Selain Kapolda Jatim, ikut mendampingi pemusnahan antara lain Kapolrestabes Surabaya, Kombes Pol Yan Fitri, Wali Kota Risma Triharini dan Kepala BNN Kota Surabaya, AKBP Suparti serta disaksikan pihak Kejaksaan. Secara bergantian mereka ikut melakukan pemusnahan barang bukti narkoba ke dalam mesin pemusnah.
Selain itu, agar pemusnahan lebih terbuka diundang pula puluhan tersangka kasus narkoba yang berhasil dibekuk Polrestabes Surabaya. Mereka dikumpulkan bergerombol sambil duduk dan tengan tetap diborgol.
Usai acara pemusnahan barang bukti narkoba, tiba-tiba Risma beraksi dengan mendatangi satu persatu pelaku narkoba dan tindak kriminal. Risma tampak serius tetapi santai menanyai satu persatu para tersangka. ‘’Kita terima kasih atas penangkapan pelaku-pelaku. Ini sebagai efek jera. Nanti kita akan komunikasikan, kalau pelaku narkoba masih anak-anak, kita akan tangani, Pemkot punya selter khusus menampung anak-anak pecandu,’’ ajak Risma didampingi Yan Fitri.

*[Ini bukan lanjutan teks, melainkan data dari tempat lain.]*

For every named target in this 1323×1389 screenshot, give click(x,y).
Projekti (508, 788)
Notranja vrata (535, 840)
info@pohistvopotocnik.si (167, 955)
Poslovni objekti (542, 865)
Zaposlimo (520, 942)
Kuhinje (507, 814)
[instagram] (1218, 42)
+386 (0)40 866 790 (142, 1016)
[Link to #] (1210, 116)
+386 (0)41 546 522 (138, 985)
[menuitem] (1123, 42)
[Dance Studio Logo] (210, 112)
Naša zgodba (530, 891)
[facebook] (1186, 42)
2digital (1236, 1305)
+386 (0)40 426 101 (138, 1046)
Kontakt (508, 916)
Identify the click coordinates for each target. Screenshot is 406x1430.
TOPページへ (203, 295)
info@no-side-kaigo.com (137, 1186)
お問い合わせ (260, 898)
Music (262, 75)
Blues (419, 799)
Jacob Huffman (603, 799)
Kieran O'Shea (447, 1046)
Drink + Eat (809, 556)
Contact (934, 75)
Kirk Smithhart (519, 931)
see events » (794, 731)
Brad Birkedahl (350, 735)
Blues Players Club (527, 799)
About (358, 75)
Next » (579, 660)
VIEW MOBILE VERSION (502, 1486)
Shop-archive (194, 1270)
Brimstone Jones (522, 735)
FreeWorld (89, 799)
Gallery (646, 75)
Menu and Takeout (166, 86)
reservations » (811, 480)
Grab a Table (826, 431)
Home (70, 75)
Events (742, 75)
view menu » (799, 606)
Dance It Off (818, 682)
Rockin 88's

Sebelumnya, Risma juga sempat memberi pemahaman kepada para pelajar di Surabaya terkait bahaya narkoba. Saat itu, Risma juga mengaku menggandeng BNN untuk menangkal peredaran narkoba di lingkungan pelajar termasuk merehabilitasi para pecandu.
Sementara itu, selain melakukan pemusnahan, pihak Polrestabes Surabaya juga ungkap kasus 3 C (curat, curas, curanmor), judi dan premanisme yang dilakukan Satgas Premanisme dan Satgas Kejahatan Jalanan.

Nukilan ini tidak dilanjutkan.